Timothy Egan, a New York Times reporter for 18 years before turning into a liberal blogger at nytimes.com, demanded in a Wednesday night posting that the next Supreme Court justice hail from a law school other than Harvard or Yale: "Supreme Club."
At last count, there were about 200 law schools in the United States accredited by the American Bar Association, but apparently only two of them -- Harvard and Yale -- can be a path to serving on the highest court in the land.
It was surprising enough to see that with the retirement of Justice John Paul Stevens, the Supreme Court will not have a single Protestant among its black-robed elite. But equally jaw-dropping was the fact that without Stevens, every member of the court has attended Harvard or Yale law school.
Fair enough. But he goes off the rails claiming that Stevens, who has held down the liberal wing of the court for years, is actually a moderate. In fact, Egan seems to go further than even liberal former Supreme Court reporter Linda Greenhouse in bizarrely claiming that there are no liberals on the court, just four moderates, balanced, presumably, against five conservatives! This on a court that includes, besides Stevens, former ACLU lawyer Ruth Bader Ginsburg.

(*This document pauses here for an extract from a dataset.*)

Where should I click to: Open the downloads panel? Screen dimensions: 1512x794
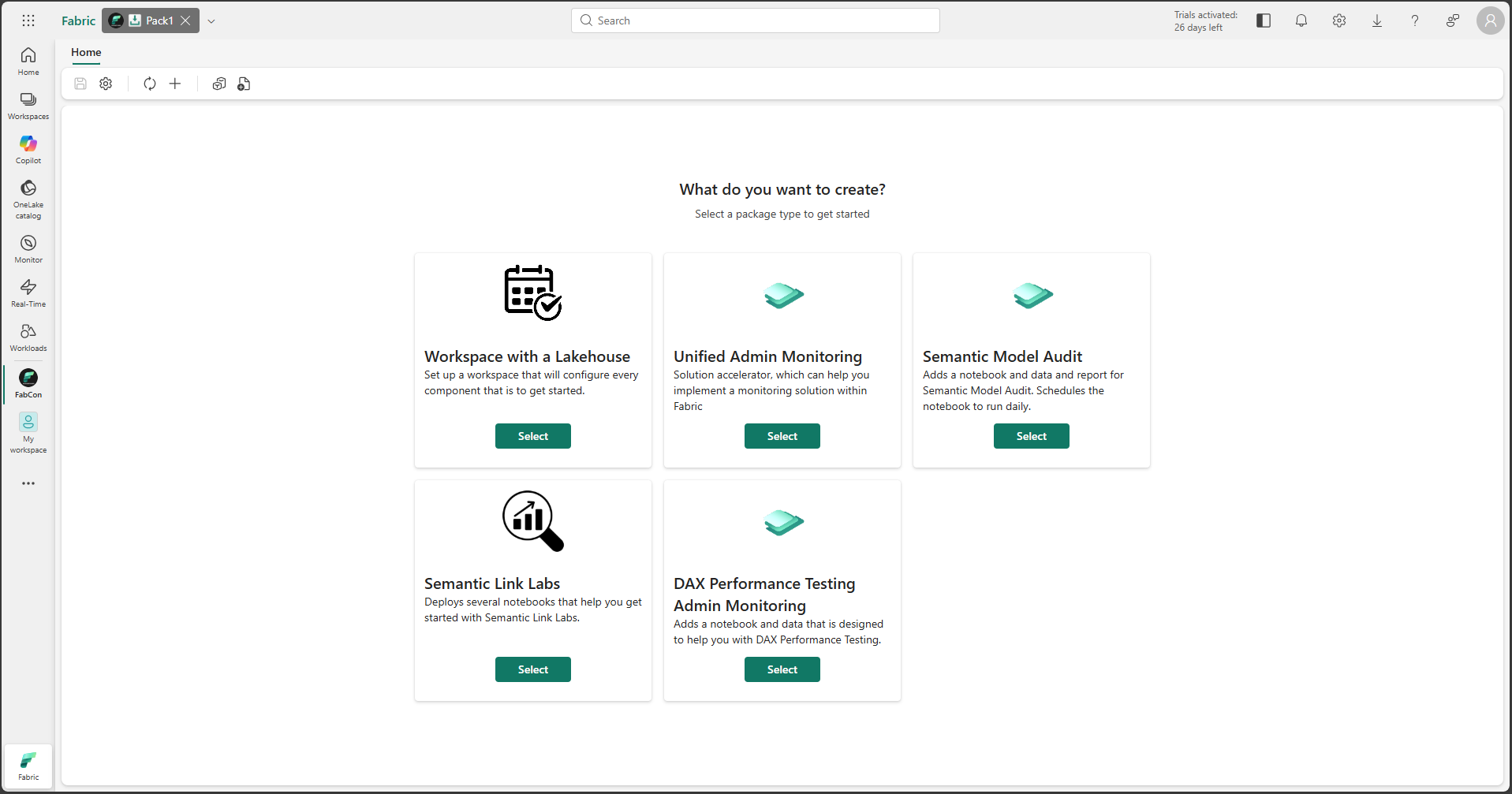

Stevens, one of four moderates on the Court, has held that seat. He is not just the last World War II veteran to serve, but as a product Northwestern University Law School, he succeeded a very iconoclastic justice, William O. Douglas, whose law school days were not spent in Cambridge or New Haven.
After a pro forma crack about Sarah Palin, Egan alleged that today's "extreme" conservative Supreme Court has "done lasting damage to the democracy," especially by its recent ruling expanding free speech by loosening restrictions on campaign advertising.
I'm not sure just how much attention the rights of an average citizen get in legal seminars at Harvard and Yale, but judging by the majority voting block on the current court, very little. This court, activist conservative in the extreme, has never met a corporation it has not coddled, nor a prosecution argument that does not have superior merit. In criminal proceedings, the state is nearly always right, and in commercial matters those with the most power continue to prevail.
They've done lasting damage to the democracy, most recently with a decision that overturned nearly a century of legal thought and found that corporations are people too. Don't look for the Norman Rockwell painting representing this newfound right.